- Prismatomeris beccariana: Preserved specimen of Prismatomeris beccariana, consisting of two branches with green leaves
- Conservation status: Least Concern (IUCN 3.1)

Scientific classification
- Kingdom: Plantae
- Clade: Tracheophytes
- Clade: Angiosperms
- Clade: Eudicots
- Clade: Asterids
- Order: Gentianales
- Family: Rubiaceae
- Genus: Prismatomeris
- Species: P. beccariana
- Binomial name: Prismatomeris beccariana (Baill. ex K.Schum.) J.T.Johanss.
- Synonyms: Morinda beccariana Baill. ex K.Schum.; Tribrachya beccariana (Baill. ex K.Schum.) Boerl.; Zeuxanthe beccariana (Baill. ex K.Schum.) Ridl.; Prismatomeris euphlebia Merr.; Rennellia prismatomeriformis Merr.; Zeuxanthe moultonii Ridl.; Zeuxanthe prismatomeriformis (Merr.) Ridl.;

= Prismatomeris beccariana =

- Genus: Prismatomeris
- Species: beccariana
- Authority: (Baill. ex K.Schum.) J.T.Johanss.
- Conservation status: LC
- Synonyms: Morinda beccariana Baill. ex K.Schum., Tribrachya beccariana (Baill. ex K.Schum.) Boerl., Zeuxanthe beccariana (Baill. ex K.Schum.) Ridl., Prismatomeris euphlebia Merr., Rennellia prismatomeriformis Merr., Zeuxanthe moultonii Ridl., Zeuxanthe prismatomeriformis (Merr.) Ridl.

Species of flowering plant

Prismatomeris beccariana is a species of flowering plant in the family Rubiaceae. It is a tree native to Borneo. The species was first validly described in 1891, and is listed as of Least Concern by the IUCN.

==Taxonomy==
Prismatomeris beccariana was first validly published by Karl Moritz Schumann in 1891, following an earlier invalid publication by Henri Ernest Baillon. It was initially placed in the genus Morinda. In 1987, Jan Thomas Johansson placed it in the genus Prismatomeris.

==Distribution==
Prismatomeris beccariana is native to the wet tropical biome of Borneo. It is found in Sabah, Sarawak, Brunei and Kalimantan. The species' estimated extent of occurrence is 549208 km2.
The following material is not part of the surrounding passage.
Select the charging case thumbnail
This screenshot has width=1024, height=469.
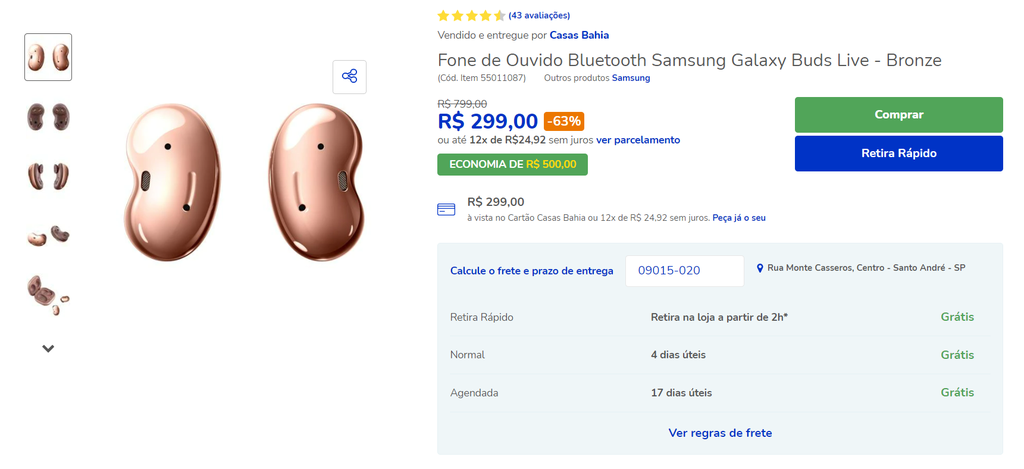click(x=48, y=295)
Prismatomeris beccariana grows at elevations of up to 1400 m.

==Description==
Prismatomeris beccariana is a tree. It grows up to 10 m high.

==Conservation==
In 2026, the IUCN assessed Prismatomeris beccariana as of Least Concern. It occurs in protected areas, including Maliau Basin, Gunung Mulu National Park, Ulu Temburong National Park, and Kayan Mentarang National Park.

The species faces no major threats, though some populations are affected by land use change.